# Secret Recipes, post yours here (for Vlap)



## lisacsco (Jan 9, 2008)

If you want to share your secret recipe, post away!!

I have a simple one that people go crazy for in pot lucks:

Meatballs

1 Bag of meatballs from Sams (heat up in nuker)
3 jars of Heinz Chili Sauce
1 18 oz jar of grape jelly
I spoonful of horseradish sauce (optional)

pour chili sauce and jelly in crock pot set on low.  Stir together till jelly melts.  Add horseradish if wanted.  Add warmed meatballs.  Cook in crock pot 6 hours.  Eat.

You could actually add something you might like to the recipe, like a spice or pepper flakes if you wanted and make it YOUR secret :)


----------



## bbq bubba (Jan 9, 2008)

I have several.............but their a secret!!!  lol


----------



## richtee (Jan 9, 2008)

OK...OK. My "I can sell all I want but usually eat it" jerky secret.
Basic recipe
Cumin
Celery salt
Soy Sauce
T.Q. to weight
Smitty's, or hot pepper flakes
CBP
Onion
Garlic...  and

A heavy red wine. Enough to cover amount of jerky.


----------



## bigal (Jan 9, 2008)

I DO NOT WANT THIS OUT!!!  But anymore I only use k.salt & c.pepper on my briskets!   Crazy, I know.....but there it is.  
	

	
	
		
		



		
		
	


	





The only secret that I have is that I love my wife and kids!  Don't tell them that!  

Oh, and I suck and guitar hero III.


----------



## lisacsco (Jan 9, 2008)




----------



## lisacsco (Jan 9, 2008)

LOLOLOLOLOLOL


----------



## cowgirl (Jan 9, 2008)

Great idea Lisa!

Here is my favorite BBQ shrimp recipe.
Spicy peel and eat shrimp

2 lbs shrimp with shells
2 slices bacon, chopped
2 TBs dijon mustard
1 stick of butter
1/4 tsp dry basil
1 tsp black pepper
2 cloves garlic, minced
1/2 tsp tabasco or to taste
1/2 tsp chili powder
1/4 tsp dried thyme
1/2 tsp dried oregano
1 TBs liquid crab boil

Fry bacon until crispy, add all but shrimp. Let the sauce simmer 5 minutes.
Place shrimp in baking dish, pour sauce over top, stir to coat.

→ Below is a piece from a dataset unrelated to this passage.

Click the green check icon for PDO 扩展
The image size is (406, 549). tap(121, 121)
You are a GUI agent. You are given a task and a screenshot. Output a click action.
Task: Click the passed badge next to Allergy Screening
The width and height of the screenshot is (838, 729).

Bake 375 degrees for 20 to 25 minutes, OR cook on covered grill or smoker 
(stirring once or twice) until shrimp turn pink.

Peel and Eat!
These are messy but good. Serve with a crusty garlic bread to soak up the sauce.


----------



## richtee (Jan 9, 2008)

oooooooooooo   :{)


----------



## cowgirl (Jan 9, 2008)

Heck, give me a glass of wine and I'll tell ya all of my secrets.


----------



## richtee (Jan 10, 2008)

Promises, promises...


----------



## vlap (Jan 10, 2008)

I will post one for redfish tomorrow... Brought a 24" red home for dinner tonight. Funny part is that was the smaller fish my buddy caught. I got a 26" red and had him take it for his family..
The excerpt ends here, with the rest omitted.